## WORK INSTRUCTIONS
In the entries below, find the line with "The width and height of the screenshot is (628, 571)." and the line with "Image resolution: width=1390". Return those two lines and all lines between them, exactly.

[Stored records]

——

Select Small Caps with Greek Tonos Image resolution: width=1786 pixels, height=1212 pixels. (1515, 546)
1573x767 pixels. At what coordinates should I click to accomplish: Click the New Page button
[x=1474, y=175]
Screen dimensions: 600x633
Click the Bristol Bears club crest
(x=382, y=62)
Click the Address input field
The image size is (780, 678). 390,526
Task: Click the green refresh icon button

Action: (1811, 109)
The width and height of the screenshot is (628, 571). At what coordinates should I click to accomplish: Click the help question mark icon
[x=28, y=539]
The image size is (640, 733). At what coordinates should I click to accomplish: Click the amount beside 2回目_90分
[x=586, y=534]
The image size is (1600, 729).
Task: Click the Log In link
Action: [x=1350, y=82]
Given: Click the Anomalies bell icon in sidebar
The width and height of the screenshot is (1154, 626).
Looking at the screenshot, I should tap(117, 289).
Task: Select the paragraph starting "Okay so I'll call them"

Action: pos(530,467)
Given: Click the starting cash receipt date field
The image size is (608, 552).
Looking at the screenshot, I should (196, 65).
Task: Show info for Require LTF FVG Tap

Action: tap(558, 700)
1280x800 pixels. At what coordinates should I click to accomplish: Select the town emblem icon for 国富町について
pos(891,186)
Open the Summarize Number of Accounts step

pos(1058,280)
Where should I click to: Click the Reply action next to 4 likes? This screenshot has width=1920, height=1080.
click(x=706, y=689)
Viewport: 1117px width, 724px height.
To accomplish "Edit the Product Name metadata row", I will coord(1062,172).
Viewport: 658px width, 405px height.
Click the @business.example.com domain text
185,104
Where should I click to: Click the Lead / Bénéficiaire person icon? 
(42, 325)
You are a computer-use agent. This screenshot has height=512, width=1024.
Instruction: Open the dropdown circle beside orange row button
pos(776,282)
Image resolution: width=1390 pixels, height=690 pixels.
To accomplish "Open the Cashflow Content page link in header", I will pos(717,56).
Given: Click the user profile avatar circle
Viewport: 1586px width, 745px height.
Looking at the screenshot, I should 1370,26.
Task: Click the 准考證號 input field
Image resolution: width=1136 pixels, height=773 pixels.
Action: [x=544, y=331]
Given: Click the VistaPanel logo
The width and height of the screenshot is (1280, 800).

——

## ANSWER BOX
The width and height of the screenshot is (628, 571). At what coordinates should I click to accomplish: Click the help question mark icon
[x=28, y=539]
The image size is (640, 733). At what coordinates should I click to accomplish: Click the amount beside 2回目_90分
[x=586, y=534]
The image size is (1600, 729).
Task: Click the Log In link
Action: [x=1350, y=82]
Given: Click the Anomalies bell icon in sidebar
The width and height of the screenshot is (1154, 626).
Looking at the screenshot, I should tap(117, 289).
Task: Select the paragraph starting "Okay so I'll call them"

Action: pos(530,467)
Given: Click the starting cash receipt date field
The image size is (608, 552).
Looking at the screenshot, I should (196, 65).
Task: Show info for Require LTF FVG Tap

Action: tap(558, 700)
1280x800 pixels. At what coordinates should I click to accomplish: Select the town emblem icon for 国富町について
pos(891,186)
Open the Summarize Number of Accounts step

pos(1058,280)
Where should I click to: Click the Reply action next to 4 likes? This screenshot has width=1920, height=1080.
click(x=706, y=689)
Viewport: 1117px width, 724px height.
To accomplish "Edit the Product Name metadata row", I will coord(1062,172).
Viewport: 658px width, 405px height.
Click the @business.example.com domain text
185,104
Where should I click to: Click the Lead / Bénéficiaire person icon? 
(42, 325)
You are a computer-use agent. This screenshot has height=512, width=1024.
Instruction: Open the dropdown circle beside orange row button
pos(776,282)
Image resolution: width=1390 pixels, height=690 pixels.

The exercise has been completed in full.